FormworkAutoSearchView¶
A dispatch view that serves all widgets registered via the auto-registration system (widgets with search_fields, or forms with search_choices_<fieldname> methods). A single URL pattern handles every registered endpoint.
Setup¶
# urls.py
from django.urls import include, path
urlpatterns = [
path("__formwork__/", include("django_formwork.urls")),
]
This mounts one URL: __formwork__/search/<key>/ which FormworkAutoSearchView handles.
Auto-registration¶
Registration happens automatically when a FormworkForm or FormworkModelForm is instantiated. Two modes are supported:
Model-backed — The widget has search_fields and the field is a ModelChoiceField or ModelMultipleChoiceField. Formwork registers an endpoint that filters the queryset using __icontains on the listed fields:
from django_formwork.forms import FormworkForm
from django_formwork.widgets import SearchSelect
class CityForm(FormworkForm):
city = forms.ModelChoiceField(
queryset=City.objects.all(),
widget=SearchSelect(search_fields=["name", "country__name"]),
)
Choices-backed — The form defines a search_choices_<fieldname>(self, query, request) method. It receives the search query and the request, and returns a list of dicts or (value, label) tuples:
from django_formwork.forms import FormworkForm
from django_formwork.widgets import SearchSelect
class TagForm(FormworkForm):
tags = forms.ChoiceField(widget=SearchSelect)
def search_choices_tags(self, query, request):
return [
{"value": t.slug, "label": t.name}
for t in Tag.objects.filter(name__icontains=query)[:20]
]
Access control¶
Auto-registered endpoints require a search_decorator on the widget. Omitting it raises ImproperlyConfigured — formwork refuses to silently expose an unauthenticated search endpoint.

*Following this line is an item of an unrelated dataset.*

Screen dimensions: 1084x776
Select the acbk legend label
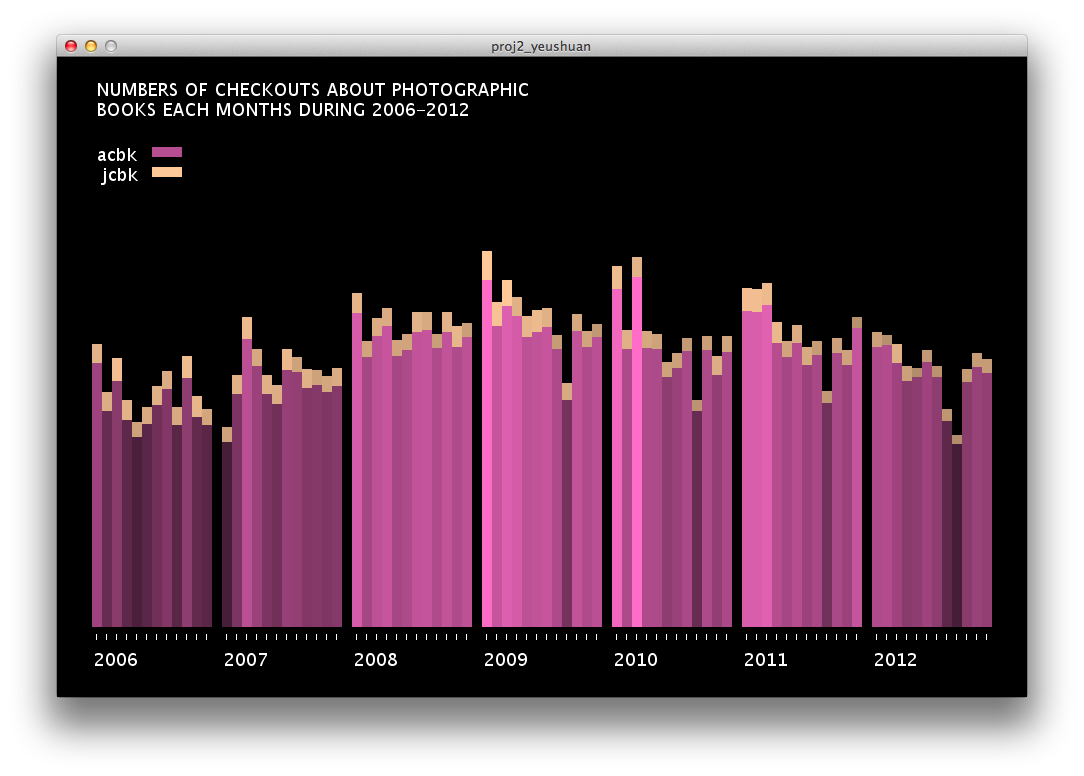tap(116, 155)
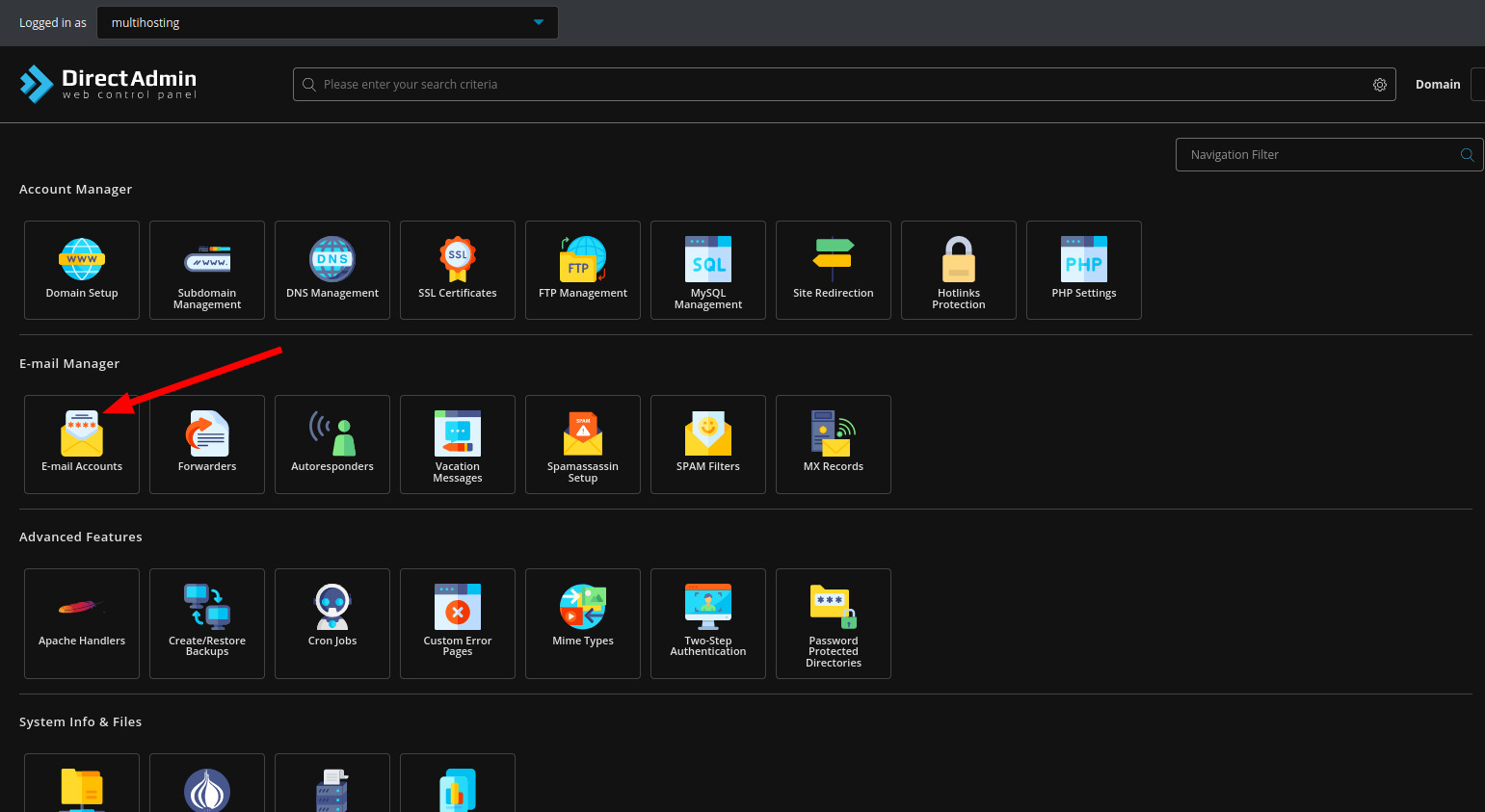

Pass a standard Django auth decorator:
from django.contrib.auth.decorators import login_required, permission_required
# Require login:
SearchSelect(
search_fields=["name"],
search_decorator=login_required,
)
# Require a specific permission:
SearchSelect(
search_fields=["name"],
search_decorator=permission_required("myapp.view_city"),
)
To explicitly allow unauthenticated access (public endpoint), pass None:
The decorator wraps FormworkAutoSearchView.dispatch for that endpoint.
FormworkValidateView¶
Base view for server-side textarea validation. It handles POST requests, calls get_errors(), and returns:
- An HTML fragment with
<mark>tags wrapping error spans — htmx swaps this into theValidatedTextareahighlights overlay. - An out-of-band (
hx-swap-oob) fragment with error messages — htmx swaps this into the error display area.
Usage¶
# views.py
from django_formwork.views import FormworkValidateView
class SpellCheckView(FormworkValidateView):
def get_errors(self, text: str, **kwargs) -> list[dict]:
errors = []
for match in find_misspellings(text):
errors.append({
"message": f"Misspelled: {match.word}",
"start": match.start,
"end": match.end,
})
return errors
# forms.py
from django.urls import reverse_lazy
from django_formwork.widgets import ValidatedTextarea
content = forms.CharField(
widget=ValidatedTextarea(validate_url=reverse_lazy("spell-check")),
)
Error dict keys¶
| Key | Required | Description |
|---|---|---|
message |
Yes | Error description displayed below the textarea |
start |
No | Start character index in the text (for highlight) |
end |
No | End character index in the text (for highlight) |
If start and end are both present, the text between those indices is wrapped in a <mark> tag in the highlights overlay. Overlapping spans are merged before rendering.
Security note¶
FormworkValidateView is CSRF-exempt because it performs read-only validation — it reads text and returns highlighted output, but makes no changes to application state.
Do not use for side-effecting operations
Because the view is CSRF-exempt, do not subclass FormworkValidateView for any operation that writes to the database, sends emails, or has any other side effect. For operations with side effects, use a regular Django view with CSRF protection enabled.